The Potential Use of a Thin Film Gold Electrode Modified with Laccases for the Electrochemical Detection of Pyrethroid Metabolite 3-Phenoxybenzaldehyde

Abstract

There is increasing interest in developing portable technologies to detect human health threats through hybrid materials that integrate specific bioreceptors. This work proposes an electrochemical approach for detecting 3-Phenoxybenzaldehyde (3-PBD), a biomarker for monitoring human exposure to pyrethroid pesticides. The biosensor uses laccase enzymes as an alternative recognition element by direct oxidation of 3-PBD catalysts by the enzyme onto thin-film gold electrodes. The thin-film gold electrode modified by the immobilized laccase was characterized by Fourier-transform infrared spectrometry and scanning electron microscopy. The detection method’s electrochemical parameters were established, obtaining a linear range of 5 t 50 μM, the limit of detection, and quantification of 0.061 and 2.02 μM, respectively. The proposed biosensor’s analytical performance meets the concentration of pyrethroids detected in natural environments, reflecting its potential as an alternative analytical tool for monitoring the pyrethroid insecticide’s presence.

1. Introduction

Pyrethroids are synthetic pesticides chemically based on the natural pyrethrins found in Chrysanthemum sp. flowers [1]. This primary class of insecticides has been extensively used without restrictions over the past decades as they have relatively low toxicity to mammals and broad-spectrum resistance to pests [2]. The excessive use of these pesticides has caused their accumulation in products for human consumption, in addition to a wide diversity of natural environments [3,4]. They tend to negatively impact the biochemistry of aquatic species [5,6] and beneficial insects such as honeybees and ground beetles [7,8] as pyrethroids act as sodium channel toxins that alter the gating of neuronal cell channels, causing insects’ paralysis and death [9].

Although these insecticides are considered to be of low toxicity to humans, some studies have demonstrated that pyrethroids can suppress the immune system [10], disrupt the endocrine system [11], and cause carcinogenesis [12]. In this sense, Zepeda-Arce et al. (2017) associated occupational exposure to pyrethroid pesticides with oxidative stress in cells, causing DNA damage [13]. Furthermore, it is suggested that exposure to the general population occurs through pyrethroid residues present in food, drinking water, or by contact with particles remaining in the air after residual use, through inhalation and dermal contact [14]. Fortunately, the short half-lives of pyrethroids avoid more significant toxicity in the population; however, this complicates their direct detection [14]. Under environmental conditions, the carboxyl ester bond of pyrethroids (mainly β-cypermethrin) is hydrolysed to produce 3-Phenoxybenzaldehyde (3-PBD) as the primary metabolite [15]. However, 3-PBD is a toxic compound that has been classified as an endocrine disruptor. It is more mobile than its pyrethroid precursors, causing widespread contamination [16,17]. Thus, the detection of pyrethroid metabolites such as 3-PDB is currently used as a biomarker to assess the level of pesticide exposure or residual contamination [18].

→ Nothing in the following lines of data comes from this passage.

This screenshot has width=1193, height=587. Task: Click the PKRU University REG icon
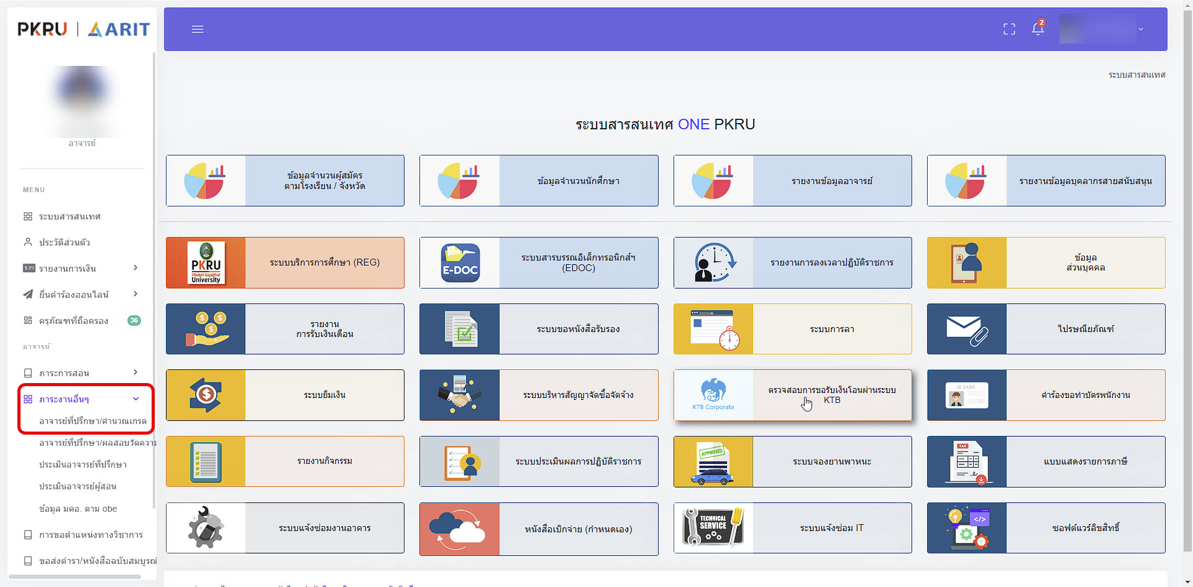tap(206, 262)
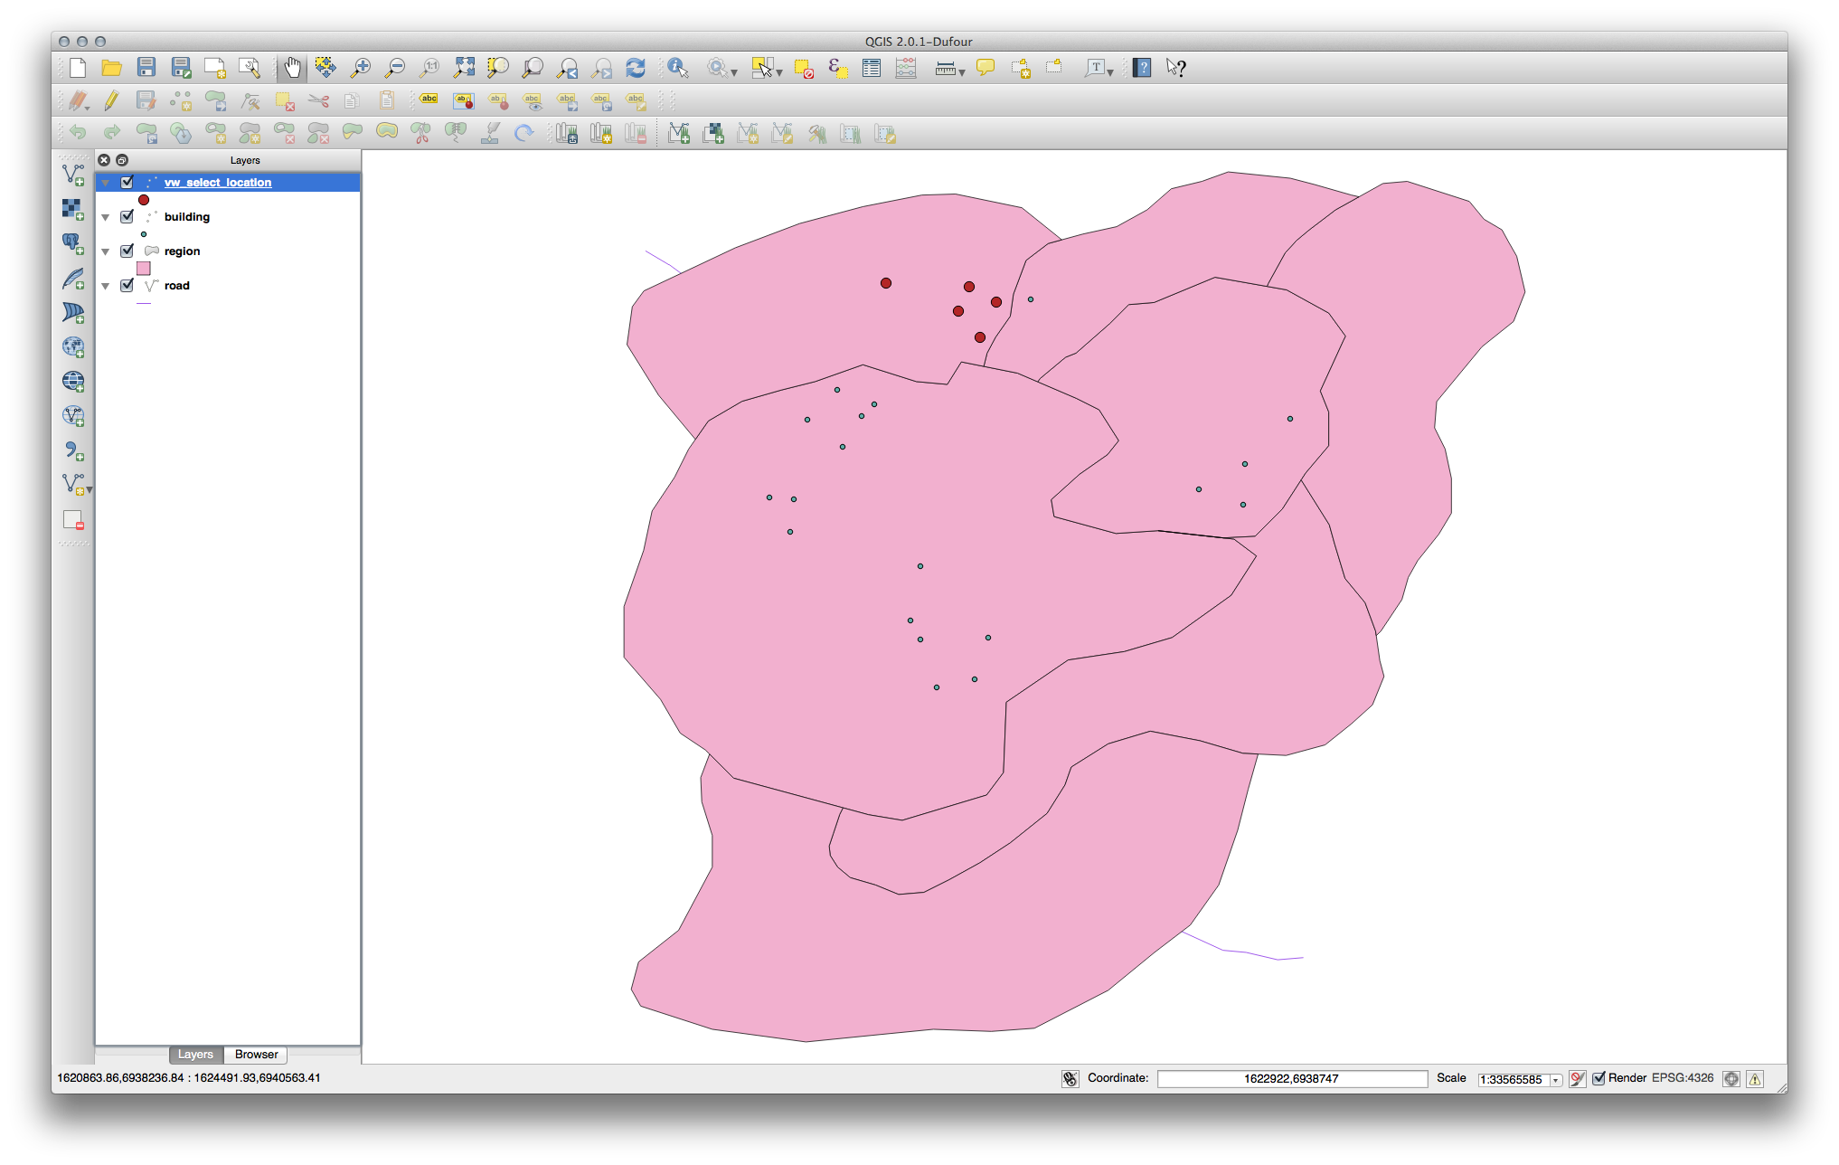
Task: Click Toggle Editing pencil icon
Action: (111, 100)
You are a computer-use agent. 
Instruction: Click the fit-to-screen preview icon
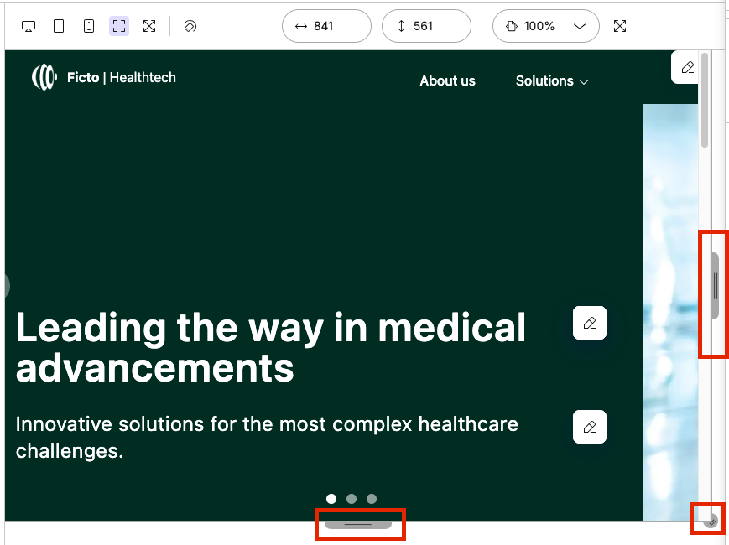coord(148,26)
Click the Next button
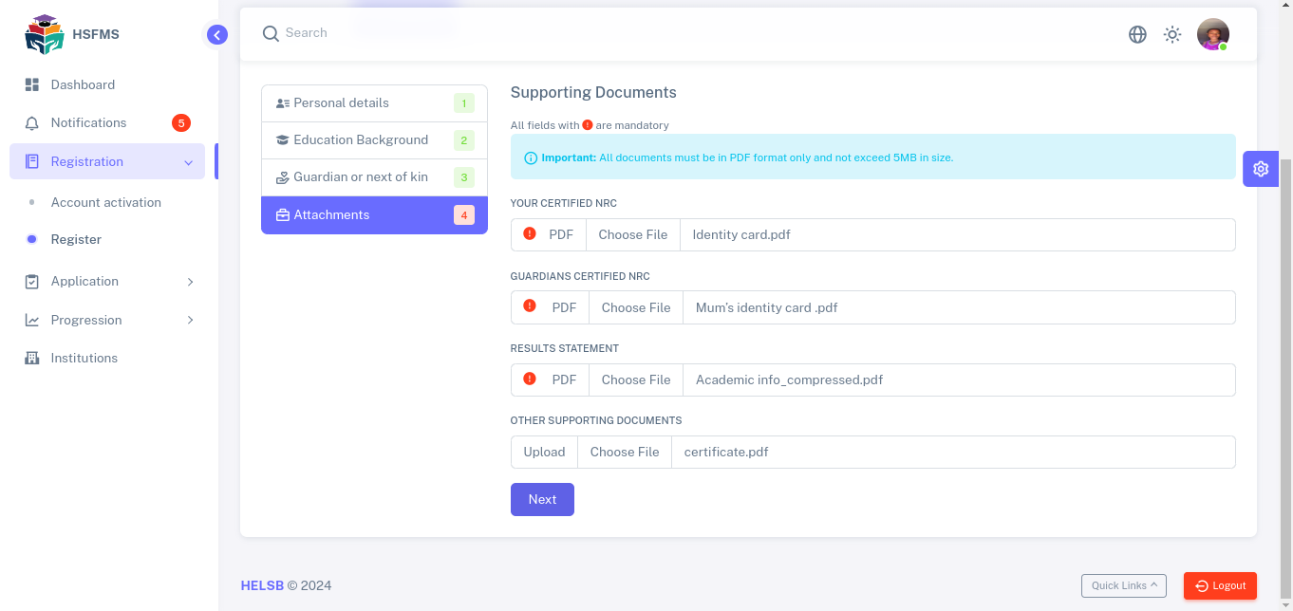This screenshot has height=611, width=1293. click(542, 499)
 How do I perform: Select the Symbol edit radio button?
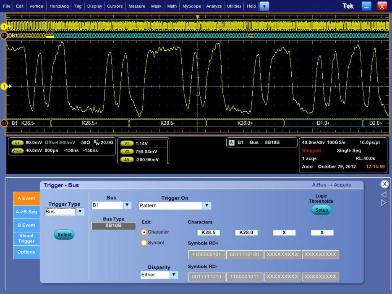tap(144, 243)

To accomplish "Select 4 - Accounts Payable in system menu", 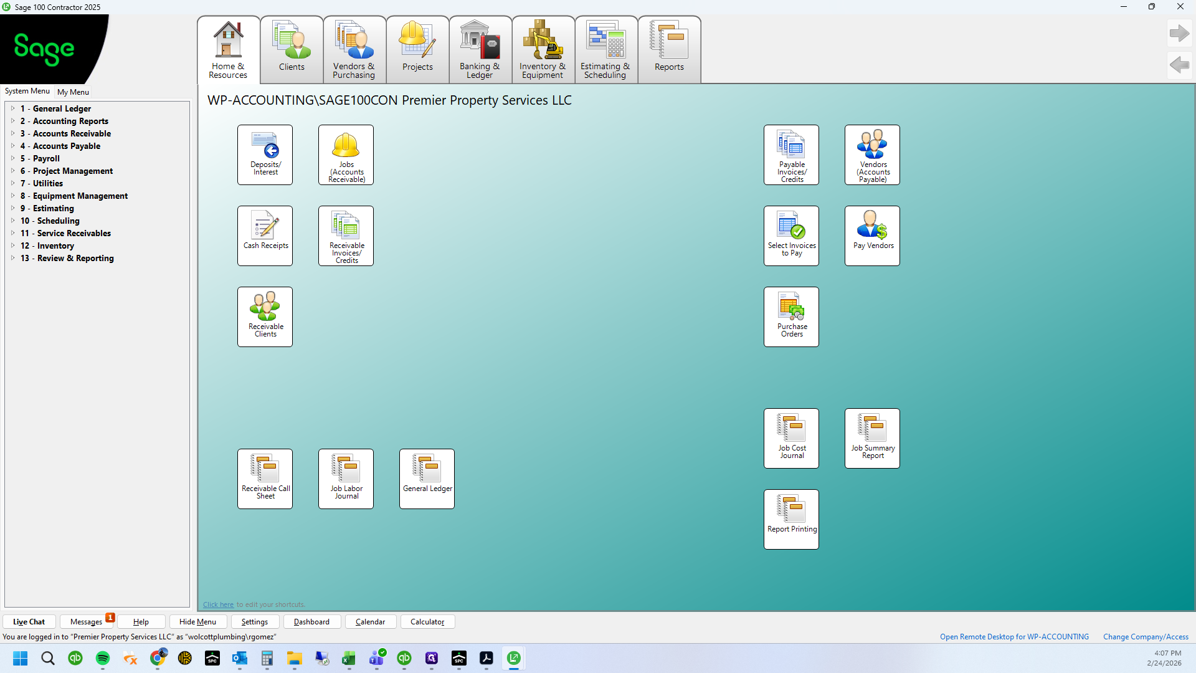I will (60, 146).
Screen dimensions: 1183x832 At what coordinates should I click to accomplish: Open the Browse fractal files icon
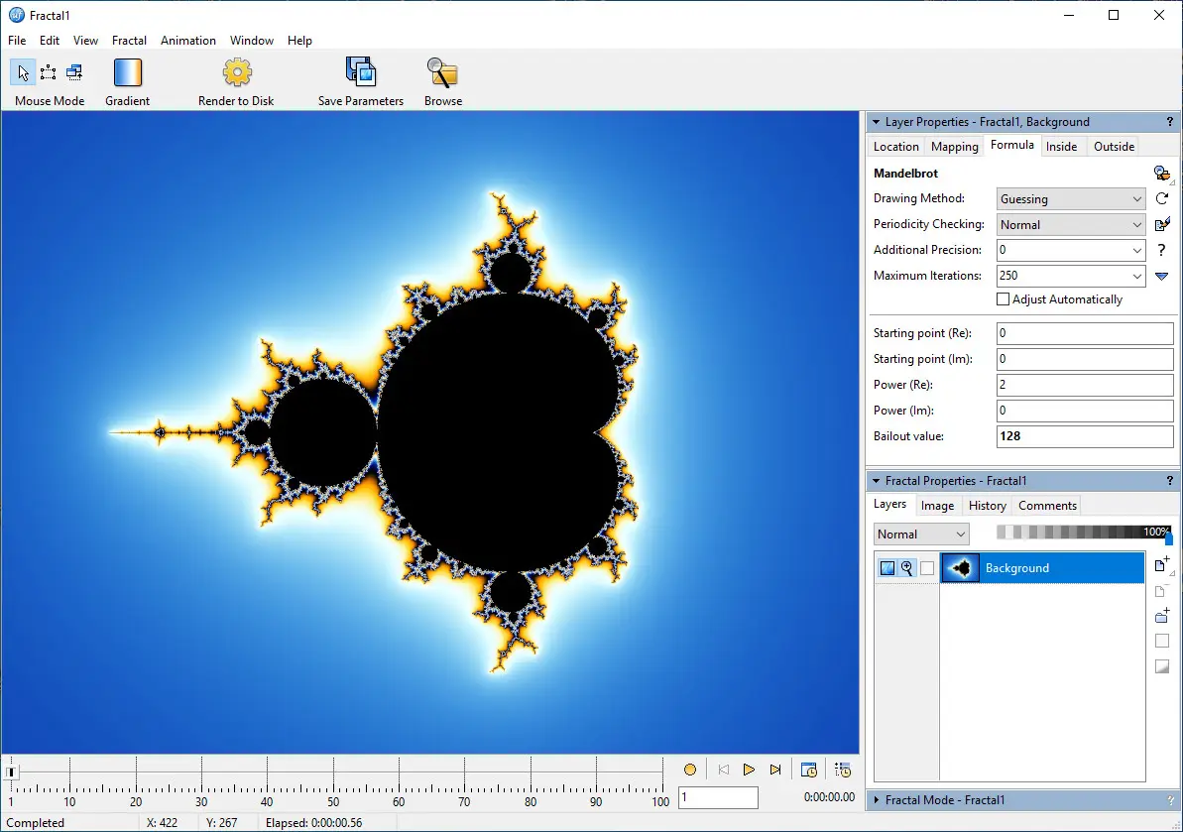[x=442, y=73]
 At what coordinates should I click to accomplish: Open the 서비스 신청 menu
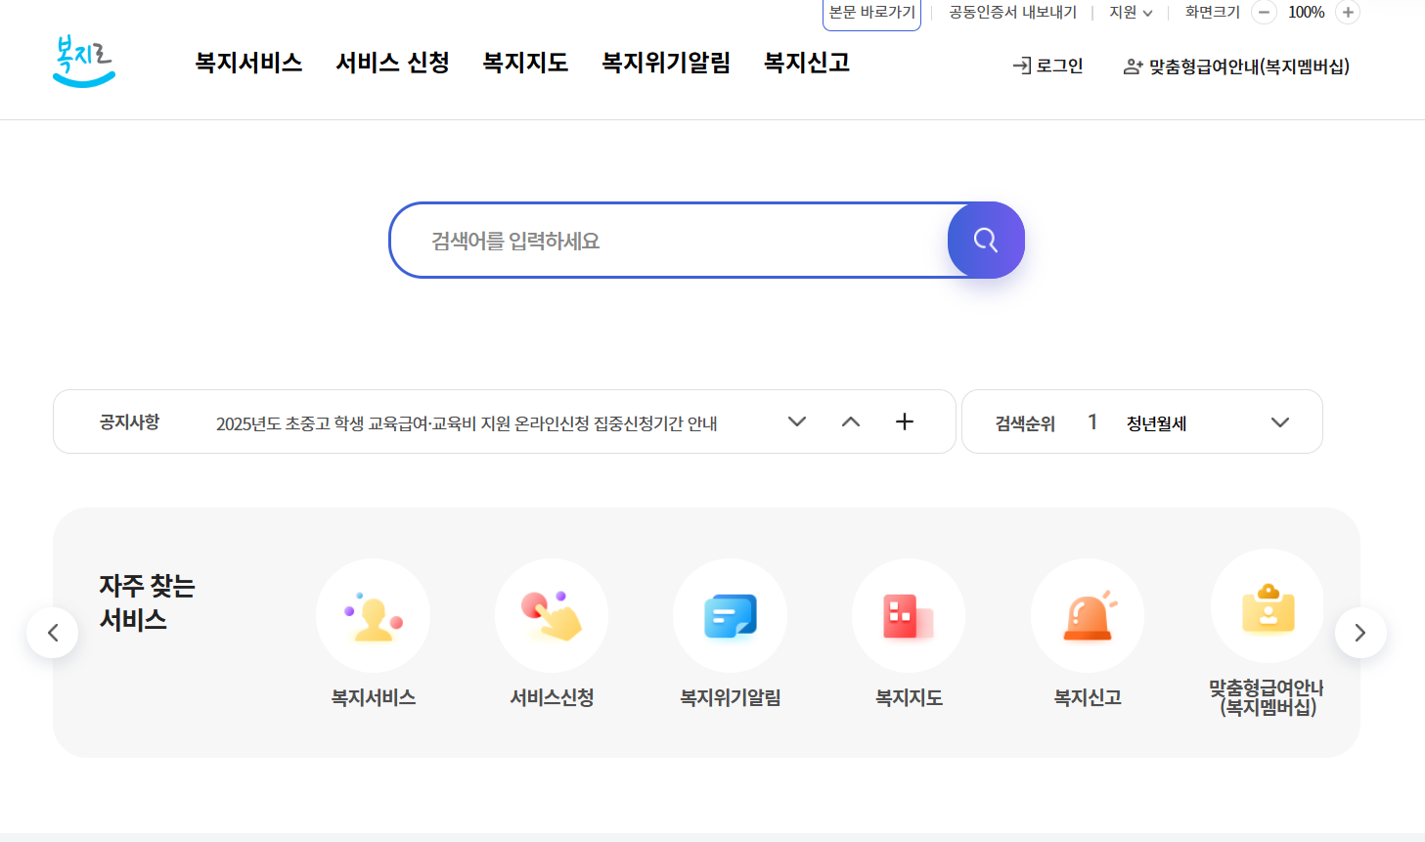(391, 62)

To date, the detection of pyrethroids and their metabolites is commonly performed by chromatographic methods. Such methods include liquid chromatography coupled with mass spectrometry [19], gas chromatography and electron capture detection [20], high-performance liquid chromatography (HPLC), and supercritical fluid chromatography (SFC) [21]. However, the high operating costs, time-consuming sample pre-treatments, and laboratory-based instrumentation remain significant limitations on these routine methods. Therefore, it is imperative to develop alternative methods for the direct detection of pyrethroid insecticides. In this context, different bio-coatings or modified surfaces have been studied for their application in the development of sensitive and specific receptors for the detection of pyrethroids and their metabolites. For example, Ye et al. 2018 studied a molecularly imprinted polymer (MIP) as a recognition element for the detection of 3-PBD and coupled it with a colourimetric method using potassium permanganate [22]. In the study, the MIP layer was coated via a sol-gel process with 3-Aminopropyltriethoxysilane (APTES) and Phenyltrimethoxysilane (PTES). PTES possessed the ability to interact with 3-PBD by hydrogen bonding and π-π staking interaction, showing the high affinity and absorption capacity towards the target molecule [22]. Other studies have taken advantage of the oxidated form of 3-Phenoxybenzaldehyde (3-Phenoxybenzoic acid) to detect the metabolite through competitive immunoassay by using antigen–antibody interaction onto modified surfaces [23,24]. Despite the high sensitivity and selective detection of immunoassays, this methodology is currently limited by the monoclonal antibodies’ vulnerable stability, increasing precautions during the manipulation steps to detect the pyrethroid metabolite [22].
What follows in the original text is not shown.